- **WORK REQUIRED**:
I'd like the entries that follow repeated exactly, with the pictures left out.

---- DATA FOR PROCESSING

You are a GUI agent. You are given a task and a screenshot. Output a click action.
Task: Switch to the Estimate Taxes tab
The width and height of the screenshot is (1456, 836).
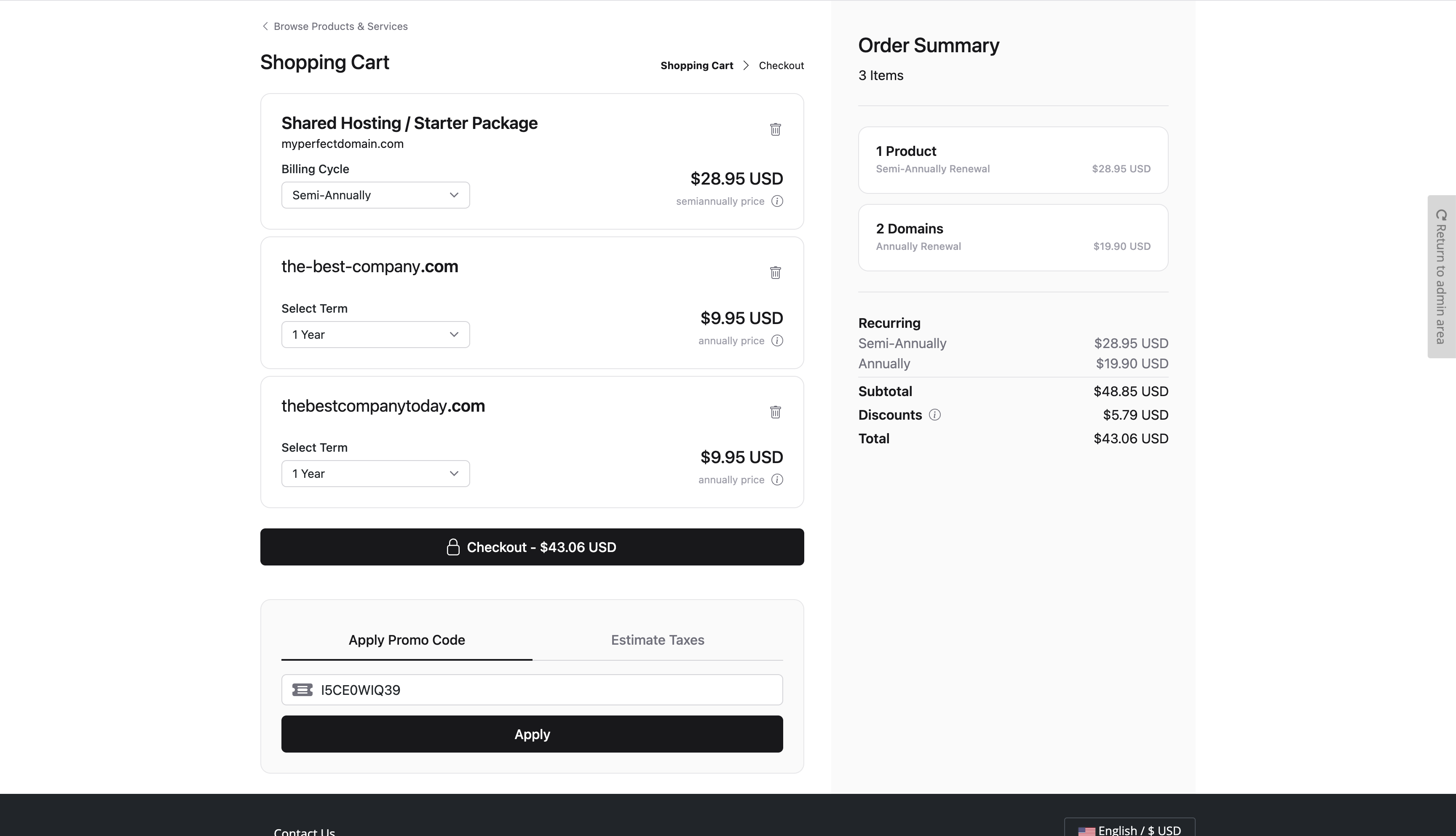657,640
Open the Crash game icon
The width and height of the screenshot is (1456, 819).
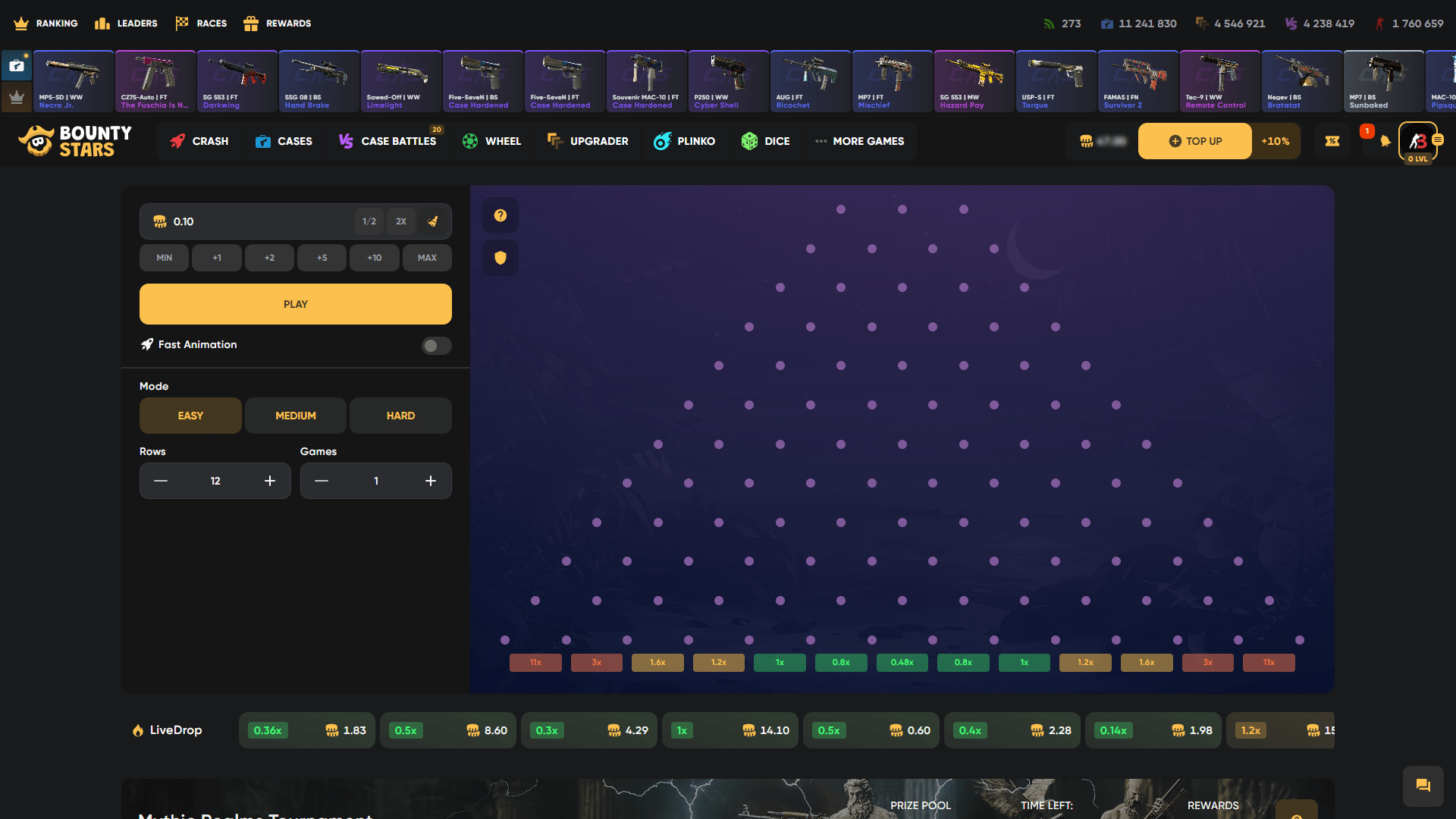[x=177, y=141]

--------

- **COMPLETED EXERCISE**:
You are a GUI agent. You are given a task and a screenshot. Output a click action.
Task: Switch to the Estimate Taxes tab
The width and height of the screenshot is (1456, 836).
657,640
Open the Crash game icon
The width and height of the screenshot is (1456, 819).
[x=177, y=141]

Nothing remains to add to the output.